Long article fueling the SAN v NAS debate - a discussion which inevitably leads to comparisons of EMC and NTAP. The link to this article is provided at the end of this post.
Part One - Written 4/18/00: By Eric Jhonsa
"All good solutions are obvious. That's the nature of solutions. If it isn't obvious, then it probably isn't a solution."
- Po Bronson
I know, I know, this issue's been discussed to death, but I think that I've reached a few conclusions related to this subject that, to the best of my knowledge, haven't been stated before, so it might be worth reading on nonetheless.
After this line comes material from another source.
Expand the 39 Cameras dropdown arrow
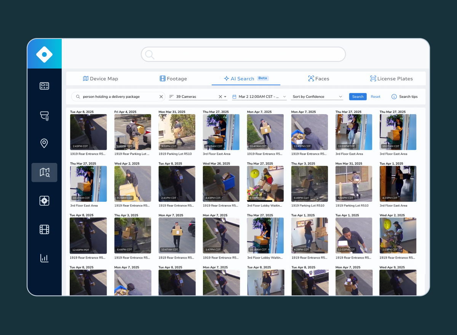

First, a primer, just to bring those not familiar with this topic up to speed (if you've been an active follower of an EMC or Network Appliance message board, you can probably skip the next couple of paragraphs):
Over the past decade, the price of a megabyte of storage has dropped by an average of 50%/year. Yet during this time period, the overall size of the enterprise storage market (the market for the boxes in which corporations store data within their LANs), both in terms of volume shipments and dollars, has grown tremendously, and the growth doesn't show signs of slowing down. This can be attributed to the fact that corporate storage capacity needs are growing at rate that makes Moore's Law look like a joke in comparison. The causes of this ever-increasing demand for capacity are numerous, ranging from the huge amounts of data being generated by enterprise applications made by companies such as Oracle, Microsoft, SAP, and Ariba, to annual increases in both the number of these applications that are deployed, and in the average size of the files they generate (it's a nice little cycle, more processing power leads to more bloated software, which leads to demand for more processing power, which leads to...all of us cursing Bill Gates and Andy Grove), to the truckloads of information being retrieved from the internet, the last of which is a trend that'll continue to increase in its importance as companies begin to rely more and more on the internet as a tool, and as cheaper access to bandwidth will allow more data to be downloaded within a given time frame.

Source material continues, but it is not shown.